Lebih lanjut, pengenalan MacBook Neo ini juga menegaskan strategi Apple untuk terus memperluas jangkauan pasarnya di berbagai segmen. Dengan menawarkan opsi yang lebih terjangkau, Apple berupaya untuk mendemokratisasi akses terhadap teknologi canggihnya, memungkinkan lebih banyak orang untuk merasakan dan memanfaatkan keunggulan ekosistem Apple.
Investasi pada kolaborasi dengan seniman lokal seperti Muklay juga menunjukkan komitmen Apple dan Digimap untuk tidak hanya menyediakan produk teknologi, tetapi juga menghadirkan nilai tambah budaya dan seni dalam setiap penawarannya. Hal ini sejalan dengan upaya untuk lebih merangkul pasar Indonesia dan menjadikan produk Apple relevan dengan selera dan apresiasi lokal.

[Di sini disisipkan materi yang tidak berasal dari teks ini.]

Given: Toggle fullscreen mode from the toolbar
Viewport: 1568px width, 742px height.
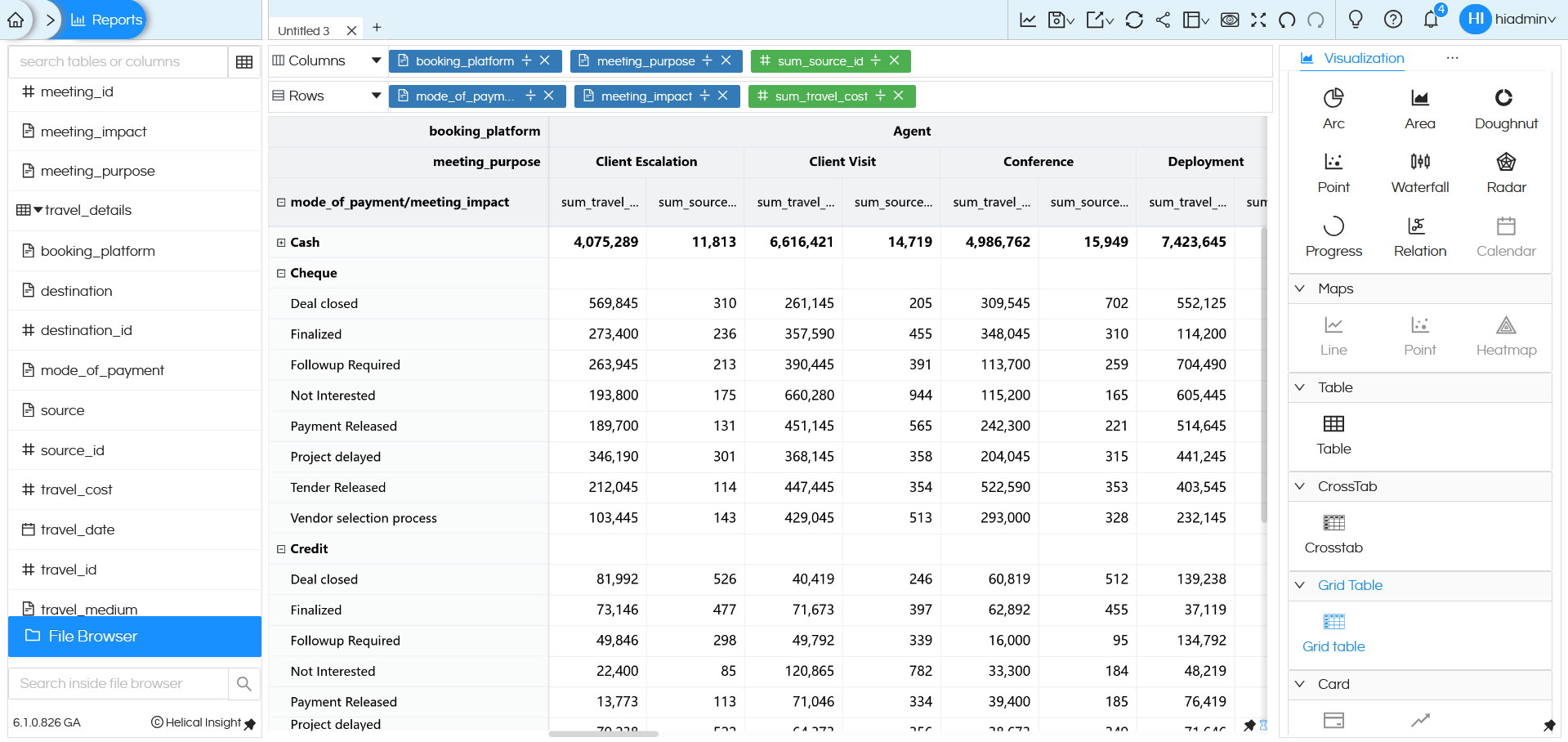Looking at the screenshot, I should click(1258, 20).
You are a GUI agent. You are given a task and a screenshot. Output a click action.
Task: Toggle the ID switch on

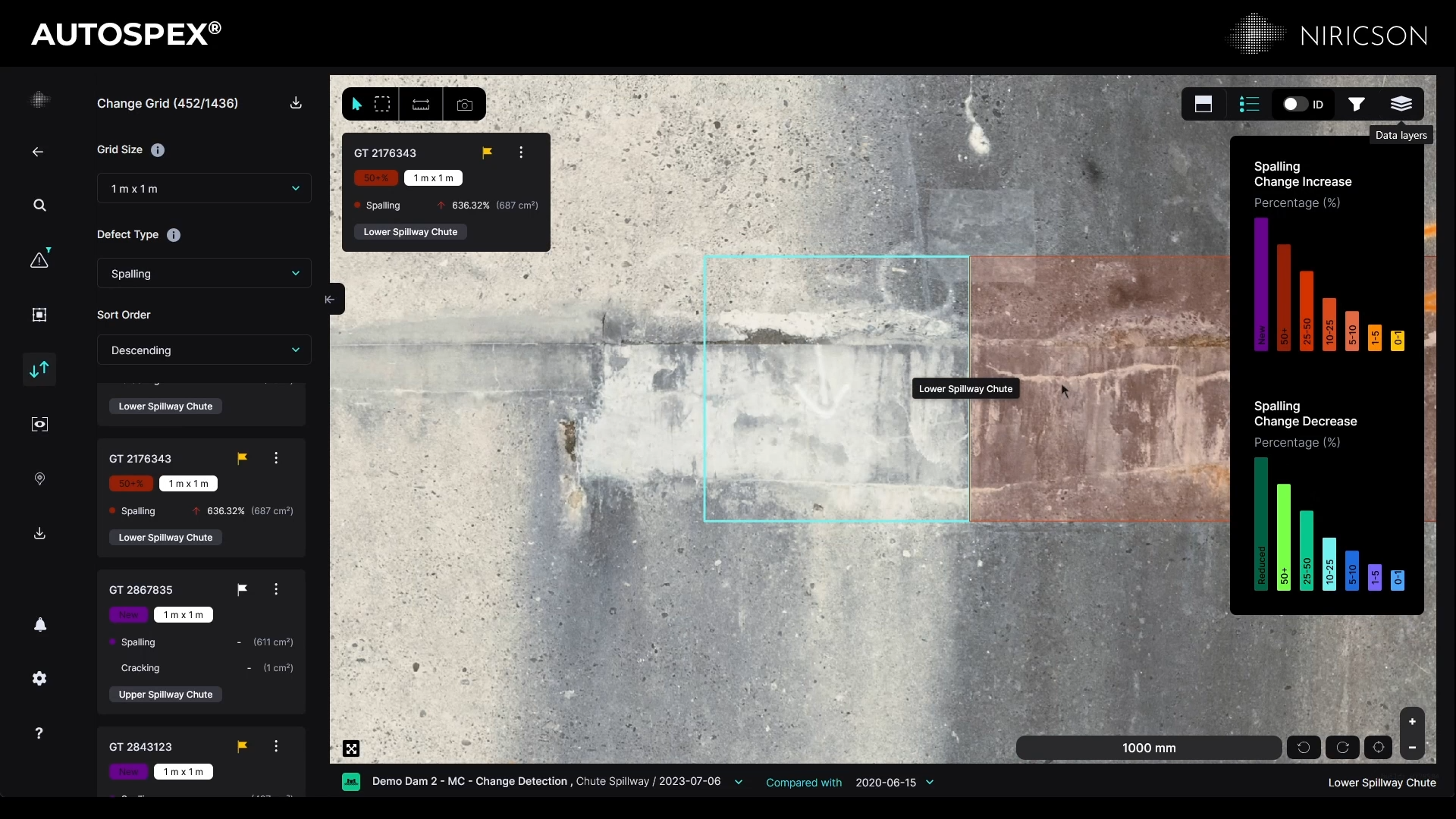click(x=1295, y=105)
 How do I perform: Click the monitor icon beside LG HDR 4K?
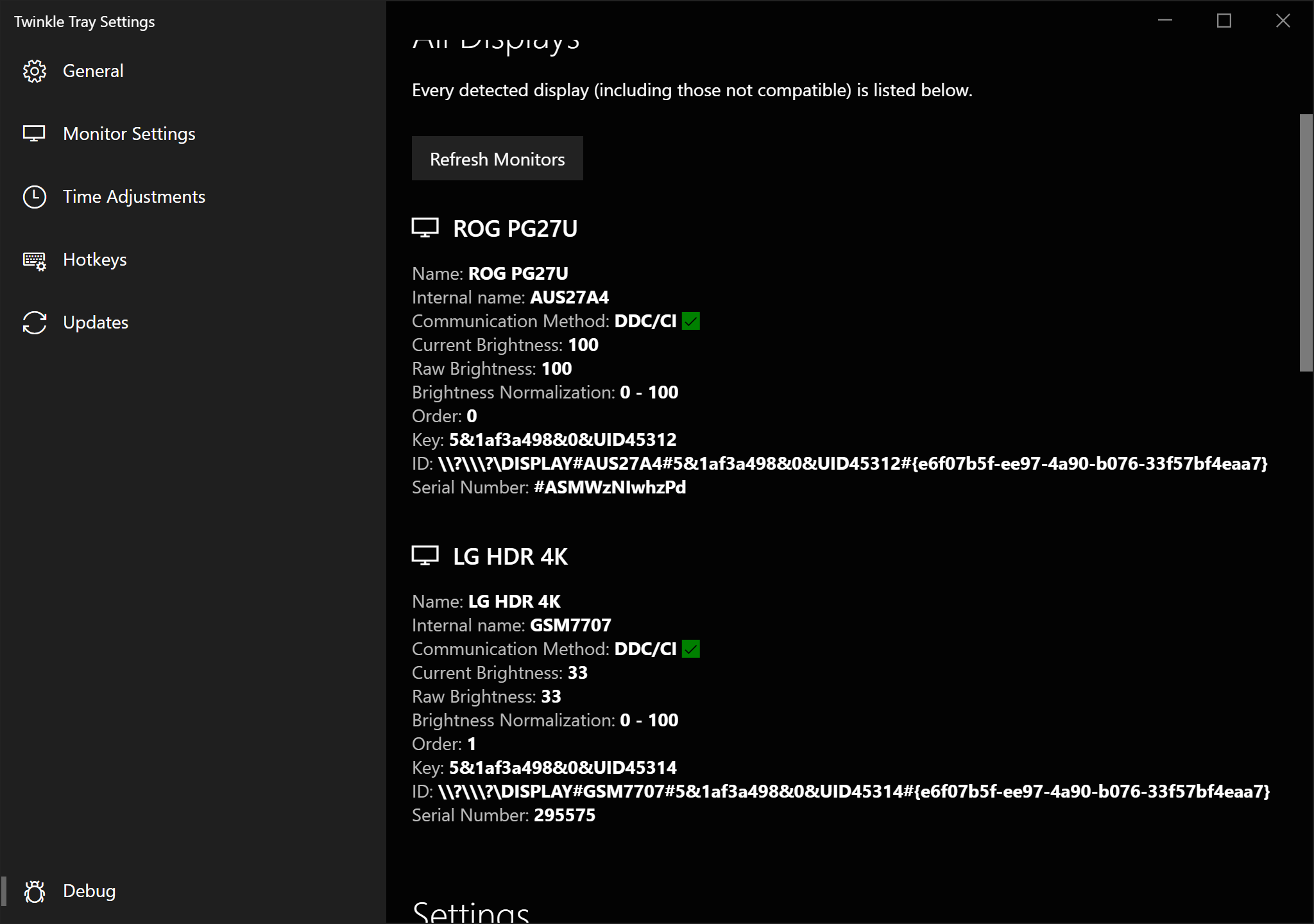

Dengan demikian, MacBook Neo bukan sekadar sebuah laptop baru, melainkan sebuah simbol aksesibilitas dan inklusivitas dalam dunia teknologi premium. Perangkat ini membuka pintu lebar bagi generasi muda Indonesia untuk mulai berpetualang di dunia digital dengan dukungan teknologi Apple yang terpercaya, tanpa harus mengkhawatirkan beban finansial yang berat.